Interview Series Index

When you run a blog for several years--and spend too many years abusing your head as a young man--a terrible thing starts to occur: you start losing touch with the things you wrote about. It comes way too often these days but long into gaming-related conversation in a strike of blindingly internal light I will suddenly find myself thinking “waitttt, didn't I write a whole mother-flippin' series of blog posts about that three years back?”

To stave off that “all that is solid melts into air” feeling, I've finally started on my long-procrastinated annotated blog index. As I do each chunk—and they are pretty much going to follow in the order of what I consider the best or most useful of the posts here—I will post about them and add them to a larger index page. Likely next is the long index of pointcrawl and wilderness posts. 

First up is one of my favorite (and neglected) groups of posts: the on-again/off-again interview series. A series which under pretext of presenting ideas, recollections, and analysis to a broader audience, selfishly allowed me to dig into the brains of people I have found interesting or critical to our hobby.

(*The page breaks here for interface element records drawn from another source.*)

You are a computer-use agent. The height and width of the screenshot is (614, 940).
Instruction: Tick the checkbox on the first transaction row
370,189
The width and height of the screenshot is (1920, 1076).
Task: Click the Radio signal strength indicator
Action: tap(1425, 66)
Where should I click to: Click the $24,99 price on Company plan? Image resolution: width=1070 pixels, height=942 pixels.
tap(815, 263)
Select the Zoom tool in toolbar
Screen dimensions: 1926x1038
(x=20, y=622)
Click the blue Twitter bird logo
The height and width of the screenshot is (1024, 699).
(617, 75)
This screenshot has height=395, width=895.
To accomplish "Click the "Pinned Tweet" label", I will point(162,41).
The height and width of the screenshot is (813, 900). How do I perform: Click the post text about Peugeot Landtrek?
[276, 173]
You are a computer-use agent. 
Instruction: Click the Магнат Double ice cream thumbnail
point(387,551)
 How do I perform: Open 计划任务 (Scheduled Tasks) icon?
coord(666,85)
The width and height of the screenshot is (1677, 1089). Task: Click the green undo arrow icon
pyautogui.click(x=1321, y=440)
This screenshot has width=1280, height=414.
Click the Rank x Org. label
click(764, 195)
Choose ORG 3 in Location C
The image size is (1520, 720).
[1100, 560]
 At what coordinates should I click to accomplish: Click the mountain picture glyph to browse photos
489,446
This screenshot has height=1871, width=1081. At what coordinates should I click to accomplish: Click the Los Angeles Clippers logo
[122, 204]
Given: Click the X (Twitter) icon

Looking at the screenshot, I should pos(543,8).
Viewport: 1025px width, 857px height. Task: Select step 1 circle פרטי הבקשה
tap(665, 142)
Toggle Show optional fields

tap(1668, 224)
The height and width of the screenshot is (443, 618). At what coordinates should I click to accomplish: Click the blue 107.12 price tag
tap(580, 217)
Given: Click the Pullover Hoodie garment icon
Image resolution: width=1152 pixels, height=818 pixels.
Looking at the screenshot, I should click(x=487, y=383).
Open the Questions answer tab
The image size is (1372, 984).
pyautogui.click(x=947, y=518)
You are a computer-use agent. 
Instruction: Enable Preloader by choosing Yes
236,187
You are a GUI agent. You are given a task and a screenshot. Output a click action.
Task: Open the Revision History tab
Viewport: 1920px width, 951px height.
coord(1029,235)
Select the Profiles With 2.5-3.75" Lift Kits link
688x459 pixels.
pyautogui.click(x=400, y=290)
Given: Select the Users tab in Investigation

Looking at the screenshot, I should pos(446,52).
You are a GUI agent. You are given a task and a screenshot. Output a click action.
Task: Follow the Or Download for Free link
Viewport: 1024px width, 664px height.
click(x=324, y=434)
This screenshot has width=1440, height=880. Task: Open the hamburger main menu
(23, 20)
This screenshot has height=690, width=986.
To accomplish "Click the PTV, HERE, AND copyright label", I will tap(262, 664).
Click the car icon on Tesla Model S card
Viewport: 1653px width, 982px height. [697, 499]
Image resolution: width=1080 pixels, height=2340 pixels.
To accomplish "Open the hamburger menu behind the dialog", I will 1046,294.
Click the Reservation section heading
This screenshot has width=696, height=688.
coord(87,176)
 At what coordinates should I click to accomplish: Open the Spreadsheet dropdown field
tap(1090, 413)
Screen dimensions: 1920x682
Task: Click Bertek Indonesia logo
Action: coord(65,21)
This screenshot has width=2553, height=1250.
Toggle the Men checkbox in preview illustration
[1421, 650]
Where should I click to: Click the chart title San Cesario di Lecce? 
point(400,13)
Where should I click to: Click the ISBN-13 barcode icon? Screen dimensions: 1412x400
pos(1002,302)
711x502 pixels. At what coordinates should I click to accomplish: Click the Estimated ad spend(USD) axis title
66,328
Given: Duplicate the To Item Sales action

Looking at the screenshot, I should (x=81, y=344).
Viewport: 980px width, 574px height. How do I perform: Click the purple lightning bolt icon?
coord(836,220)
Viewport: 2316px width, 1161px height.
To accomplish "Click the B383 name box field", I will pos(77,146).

The Interview Series (in Chronological Order)

Jeff Berry
The first interviews on the HC where with Jeff Berry aka Chirine Ba Kal, a longtime player in M.A.R. Barker's Tekumel campaign and for a time a mover and shaker in its business end. I had originally reached out to him with the intention of doing a one-shot little piece on what the early Tekumel games were actually like. The ongoing conversation was so incredibly rich with insight and Jeff's memory so exact in the amounts of detail that it spilled over into several encores, all of which I still enjoy reading today.





David Dunham
If you pressed me for all my all-time favorite computer game it would have to be King of Dragon Pass. Not only was it a near-perfect blend of handpainted art, strategy, roleplaying and big ticket mythic themes it was set against the worldbuilding of Glorantha that I love (mostly from afar) so well. A huge treat to interview David Dunham, creator of the game, and pick his brain about the connections to KoDP to tabletop roleplaying.


Magira
Digging into the altnerative paths that roleplaying could have taken in the 1960s and 1970s led me to places I had never known about notably such great “world games” as that of Magira in Germany. An interview with one of its participants.


Jeff Dee
Looking back at this interview three years ago which focuses on Jeff Dee's then beginning drive to get his Tekumel rpg published, it makes to happy to see that it is not only sitting on my shelf right now but is helping re-raise the flag of Tekumel after Barker's passing.


Kyrinn Eis
Kyrinn Eis talks about her fascinating worldbuilding and quirky attendant game.



Robert Kuntz
One of the more controversial outings of the blog but one I am still proud of running. The interview sprawls over great length but there are fascinating bits spread through out. While one may like or dislike the man, his recollections are important to our understanding of the early days of the hobby.


Dan Boggs
A look at Champion of Zed and its creator before it became another casualty of the rpg crowd-funding bubble. 


Trey Causey
One of my favorite interviews with one of my favorite people from our side of the hobby. Trey on his post-Weird Adventures victory lap. You better believe I will be banging on his door again when his 70s space opera book Strange Stars sees the light of published day.